▶ _TEXTO DO DOCUMENTO_:
Nesta quarta-feira, o presidente Jair Messias Bolsonaro mencionou Dorothy, dizendo que ninguém culpou o governo do PT pela morte de Dorothy Stang. Ele acha injustas as críticas que está recebendo pelos comentários infelizes que fez sobre Dom Phillips e Bruno Pereira, e pela situação precária de segurança no oeste amazônico.

Para começar, durante os governos de Lula e Dilma, havia SIM muitas críticas de ambientalistas e ativistas sociais em relação a como o governo petista tratava a Amazônia. "Lula e Dilma passarão para a História como predadores da Amazônia", disse Dom Erwin Kräutler, em 2012, se referindo à construção da hidrelétrica de Belo Monte, no Pará. O bispo do Xingu também cobrava o governo petista paraense pelo mau desempenho da Justiça estadual em resolver o caso de Dorothy.

Havia também muita frustração por parte do Movimento Sem Terra pelo lento avanço da reforma agrária na região Norte durante os governos petistas. Mas, por outro lado, o governo Lula teve em Marina Silva uma ministra do Meio Ambiente capaz de fortalecer os órgãos de fiscalização na região. Assim, as altas taxas de desmatamento começaram a cair, a partir do primeiro governo Lula, de quase 28 mil quilômetros quadrados por ano em 2004 para 4,5 mil em 2012.

Havia, naquela época, um discurso forte de vontade de preservar a Amazônia. E de pôr ordem na região. O governo Michel Temer abandonou, então, a preservação da floresta em troca de votos da bancada ruralista. Sem ela, Temer não teria terminado seu mandato. Com Bolsonaro, os ventos mudaram de vez. Desde que ele surgiu no cenário político, passou a espalhar seu veneno verbal contra indígenas, ativistas e movimentos sociais. Ele confunde políticas liberais com liberar geral – para garimpeiros, madeireiros, caçadores e fazendeiros.

A partir de 2018, ano em que Bolsonaro alcançou destaque nacional e se elegeu presidente, as viagens para a Amazônia mudaram. Encontramos garimpeiros sem medo da fiscalização, e, ao mesmo tempo, fiscais com medo dos garimpeiros. Cartazes de apoio a Bolsonaro são onipresentes na Amazônia, ao lado das fazendas onde se desmata e se queima a floresta sem medo de punições. Com o governo Bolsonaro, as multas ambientais se foram, levadas pela boiada.

A Amazônia virou uma terra sem lei. Abandonada pelo governo que deveria pôr ordem lá. Aliás, vale lembrar que Bruno Pereira tinha sido exonerado do seu cargo na Funai depois de organizar uma megaoperação contra garimpeiros. Aparentemente, um governo que se diz conservador e de direita não gosta de conservar nem de pôr ordem.

(Entradas do conjunto de dados)
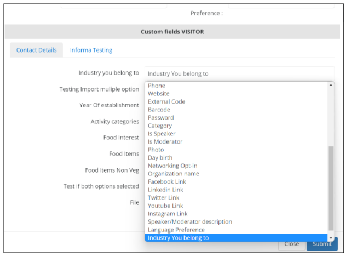Open the Contact Details tab
351x256 pixels.
coord(36,50)

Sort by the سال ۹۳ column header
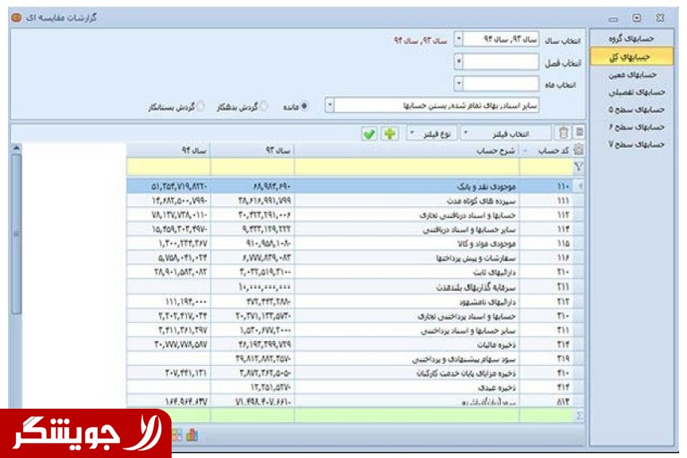[252, 150]
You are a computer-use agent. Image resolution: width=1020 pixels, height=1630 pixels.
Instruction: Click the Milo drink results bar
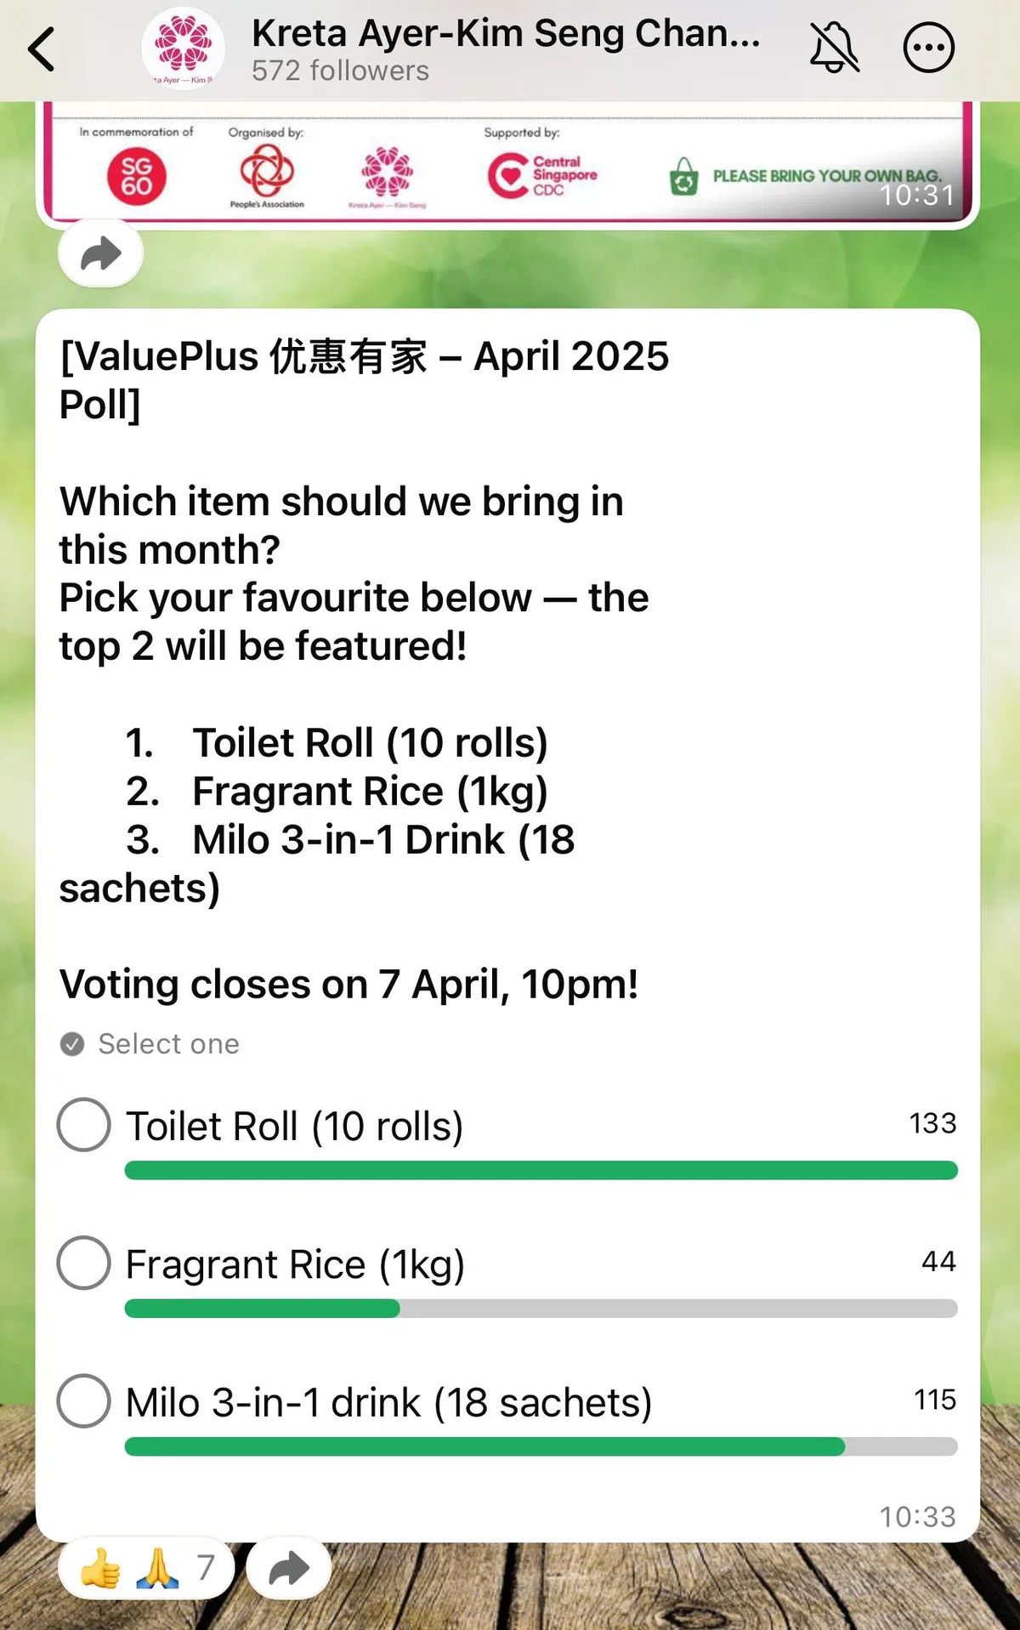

▶ _SOBRE O EXERCÍCIO_:
No texto sobre a Amazônia, a frase "Ele confunde políticas liberais com liberar geral" cita grupos. Quais são todos eles?

▶ _RESPOSTA À TAREFA_:
Garimpeiros, madeireiros, caçadores e fazendeiros.